WHAT NEEDS TO BE DONE
In the material below, the required lines run from the one containing "You are a GUI" through the one containing "La Boutique (145, 33)". Copy those lines exactly, ends included, and nothing else.

DATASET ENTRIES
⟨

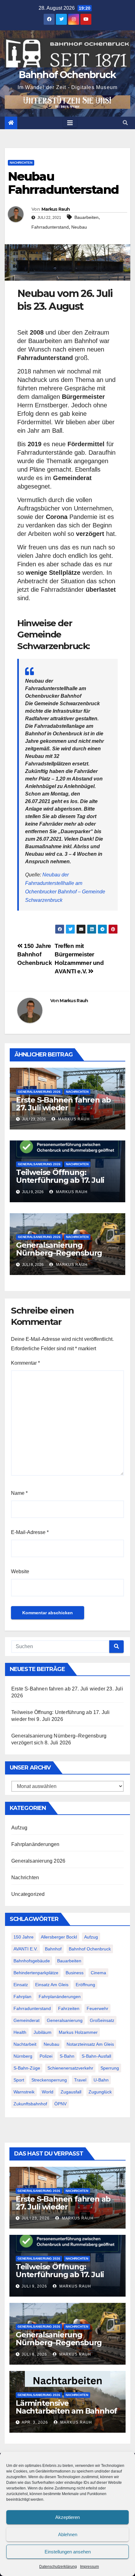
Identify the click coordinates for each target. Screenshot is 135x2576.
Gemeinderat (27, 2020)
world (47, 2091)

⟩
⟨

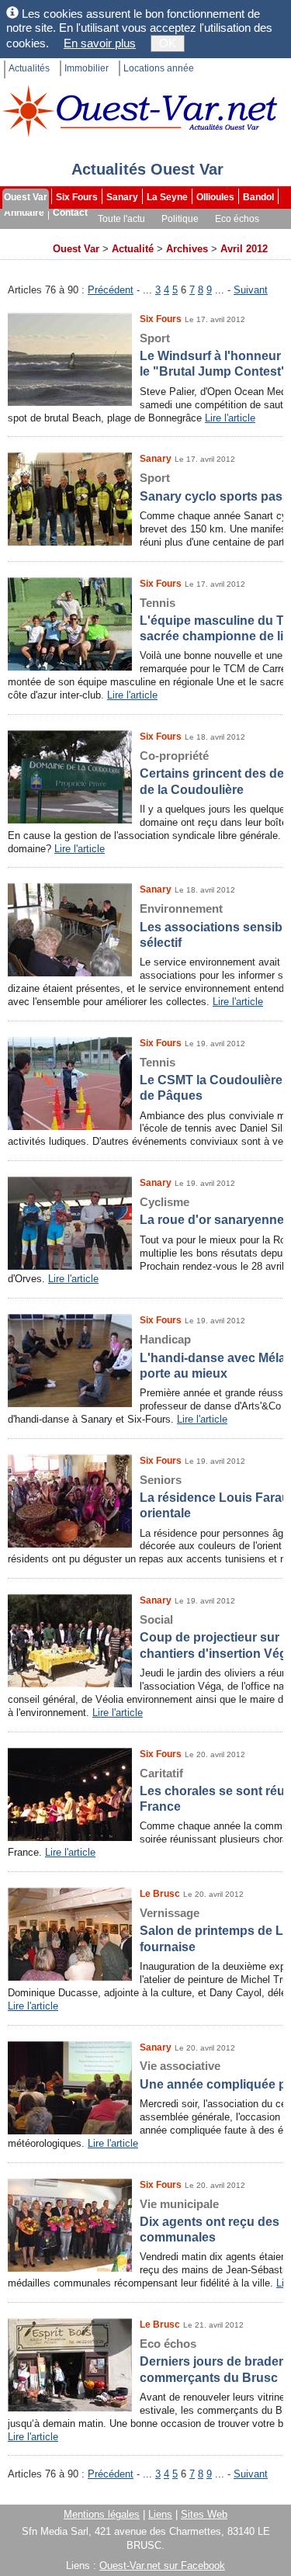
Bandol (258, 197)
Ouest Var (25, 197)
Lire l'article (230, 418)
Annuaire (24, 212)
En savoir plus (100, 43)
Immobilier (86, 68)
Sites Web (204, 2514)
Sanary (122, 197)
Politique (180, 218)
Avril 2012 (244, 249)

⟩
⟨

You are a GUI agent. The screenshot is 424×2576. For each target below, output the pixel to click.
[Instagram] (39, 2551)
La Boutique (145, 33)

⟩

TASK RESPONSE
You are a GUI agent. The screenshot is 424×2576. For each target below, output the pixel to click.
[Instagram] (39, 2551)
La Boutique (145, 33)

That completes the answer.